Rabbit
A Performance Counters Library
for Intel/AMD Processors and Linux
Don Heller
Associate with the Scalable Computing Laboratory
Ames Laboratory, U.S. D.O.E., Iowa State University
Tour by Examples | Download
the Library
Thesis: All programs should be designed to measure their
own performance.
Precondition: Performance measurement software should be
completely portable.
Preclusions: Performance measurement hardware and operating
system interfaces are completely non-portable.
The role of this library is to read and manipulate Intel or AMD processor
hardware event counters in C under the Linux operating system. The
user interfaces have been made general and machine-independent. There is
necessarily a conflict between the desire for future implementations on
other systems, allowing portable self-measured code in several languages,
and the desire to squeeze as much information as soon as possible from
the particular processor at hand.
If we view performance measurement as a scientific experiment, then
use of the library in the application source code is like building an experimental
apparatus, or attaching sensors to an existing apparatus. A few tests
may confirm that the program behaves according to the programmer's predictions.

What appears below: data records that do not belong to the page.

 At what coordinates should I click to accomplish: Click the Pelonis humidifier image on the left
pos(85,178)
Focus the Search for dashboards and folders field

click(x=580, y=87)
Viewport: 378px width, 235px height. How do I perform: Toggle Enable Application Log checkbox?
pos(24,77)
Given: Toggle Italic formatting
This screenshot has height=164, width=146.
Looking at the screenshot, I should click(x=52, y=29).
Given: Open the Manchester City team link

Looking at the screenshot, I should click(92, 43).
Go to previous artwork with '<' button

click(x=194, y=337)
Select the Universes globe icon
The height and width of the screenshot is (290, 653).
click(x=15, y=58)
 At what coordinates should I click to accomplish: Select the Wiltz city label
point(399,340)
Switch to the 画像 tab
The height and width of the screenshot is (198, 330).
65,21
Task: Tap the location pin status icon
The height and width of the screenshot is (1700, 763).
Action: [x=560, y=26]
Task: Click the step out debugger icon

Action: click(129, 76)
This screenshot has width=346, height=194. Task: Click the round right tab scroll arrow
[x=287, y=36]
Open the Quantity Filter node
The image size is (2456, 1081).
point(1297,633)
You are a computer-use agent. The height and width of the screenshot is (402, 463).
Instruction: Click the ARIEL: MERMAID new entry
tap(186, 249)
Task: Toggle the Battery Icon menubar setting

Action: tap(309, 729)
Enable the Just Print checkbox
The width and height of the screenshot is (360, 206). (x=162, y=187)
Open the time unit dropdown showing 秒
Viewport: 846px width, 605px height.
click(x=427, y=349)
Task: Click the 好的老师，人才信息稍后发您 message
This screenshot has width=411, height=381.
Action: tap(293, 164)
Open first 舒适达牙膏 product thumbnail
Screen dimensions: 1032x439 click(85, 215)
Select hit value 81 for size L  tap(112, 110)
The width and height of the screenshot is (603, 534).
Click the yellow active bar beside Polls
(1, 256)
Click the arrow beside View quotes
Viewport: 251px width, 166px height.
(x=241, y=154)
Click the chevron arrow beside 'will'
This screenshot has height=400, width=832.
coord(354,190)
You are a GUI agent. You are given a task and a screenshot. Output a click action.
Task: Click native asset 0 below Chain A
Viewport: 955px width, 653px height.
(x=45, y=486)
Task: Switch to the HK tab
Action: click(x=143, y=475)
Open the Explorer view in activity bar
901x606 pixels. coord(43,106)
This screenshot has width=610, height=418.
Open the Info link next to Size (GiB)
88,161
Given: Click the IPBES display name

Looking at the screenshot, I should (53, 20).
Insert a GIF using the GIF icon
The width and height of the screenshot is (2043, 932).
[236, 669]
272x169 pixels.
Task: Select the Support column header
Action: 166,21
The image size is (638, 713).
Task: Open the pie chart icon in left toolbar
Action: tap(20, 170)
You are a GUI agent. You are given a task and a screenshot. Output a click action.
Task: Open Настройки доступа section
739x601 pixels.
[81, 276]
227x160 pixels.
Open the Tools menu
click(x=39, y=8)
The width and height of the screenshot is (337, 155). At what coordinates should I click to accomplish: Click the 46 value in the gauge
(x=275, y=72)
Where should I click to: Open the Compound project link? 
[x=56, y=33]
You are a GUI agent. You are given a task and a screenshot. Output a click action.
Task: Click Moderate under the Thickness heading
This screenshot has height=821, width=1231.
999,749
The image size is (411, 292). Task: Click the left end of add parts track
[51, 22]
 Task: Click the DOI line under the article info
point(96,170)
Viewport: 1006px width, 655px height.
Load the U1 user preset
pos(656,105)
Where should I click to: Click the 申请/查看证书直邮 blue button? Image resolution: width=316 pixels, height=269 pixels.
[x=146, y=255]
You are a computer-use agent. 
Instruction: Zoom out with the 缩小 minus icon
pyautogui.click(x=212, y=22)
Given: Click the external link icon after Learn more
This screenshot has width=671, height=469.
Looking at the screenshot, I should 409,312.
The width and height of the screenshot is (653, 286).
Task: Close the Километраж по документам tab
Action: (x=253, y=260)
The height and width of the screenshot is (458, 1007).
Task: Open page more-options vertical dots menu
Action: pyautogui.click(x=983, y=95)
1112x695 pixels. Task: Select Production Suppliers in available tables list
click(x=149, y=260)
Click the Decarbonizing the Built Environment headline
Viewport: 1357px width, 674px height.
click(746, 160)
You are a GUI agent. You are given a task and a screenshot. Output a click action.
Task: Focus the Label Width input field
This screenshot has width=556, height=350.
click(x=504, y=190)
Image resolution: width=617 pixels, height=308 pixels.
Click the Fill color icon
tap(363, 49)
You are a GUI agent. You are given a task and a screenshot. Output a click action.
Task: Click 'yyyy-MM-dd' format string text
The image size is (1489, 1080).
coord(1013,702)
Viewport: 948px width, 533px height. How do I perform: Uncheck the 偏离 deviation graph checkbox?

But why not leave the measuring capability in the program? There
may be something useful that can be learned from more experience with the
program in the field, and perhaps the program can adjust its own behavior
in response to the measurements.
The simplest summary of the library design is this:
-
Decisions about "when to measure" are placed directly in the program.
-
Decisions about "what to measure" are delayed until runtime.
-
Measurements are taken as cleanly as possible.
-
As many options are granted as the processor and operating system allow.
-
The data structures and interfaces are machine-independent as far as possible.
-
Measurement data is available to the program.
There are only a few principal functions and data types in the library:
-
Exclusive access to the hardware counters is negotiated by pmc_open()
and pmc_close().
-
Command-line or input-file options are taken by pmc_getargs()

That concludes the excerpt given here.